Assume we are given a complex vector space $V$ of dimension $n$ with a non-degenerate quadratic form $q$ (which is of course unique up to isomorphism).
If we take an element $v \in V$ such that $q(v) \neq 0$, then $W=v^\perp \subset V$ is an $n-1$-dimensional complex vector space and $q$ restricts to a non-degenerate quadratic form. The subgroup $Fix(v) \subset SO(V)$ is naturally isomorphic to $SO(W)$ in this case.
I am wondering what happens in the case that $q(v)=0$. I would like to better understand the (isomorphism type) of the (Lie) group $Fix(v) \subset SO(V)$.

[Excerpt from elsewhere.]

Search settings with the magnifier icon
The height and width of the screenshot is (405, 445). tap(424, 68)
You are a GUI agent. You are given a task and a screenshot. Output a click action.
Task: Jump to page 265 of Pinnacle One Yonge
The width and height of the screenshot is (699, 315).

Since any two complex quadratic forms are isomorphic over the complex numbers, after choosing a basis we know that $Fix(v)$ will be isomorphic to the group of special orthogonal transformations of a complex vector space $Z$ of dimension $n-1$ with a quadratic form with a one-dimensional radical. I.e. $Z$ has a basis $e_1, \dots, e_{n-1}$ and the quadratic form $q$ is of the form $q= x_2^2 + x_3^2 + \dots + x_{n-1}^2$.
Ultimately, I would like to understand the difference between $SO(W)$ from the first case and $SO(Z)$ from the second case. Are these Lie subgroups somehow related? Any help would be deeply appreciated.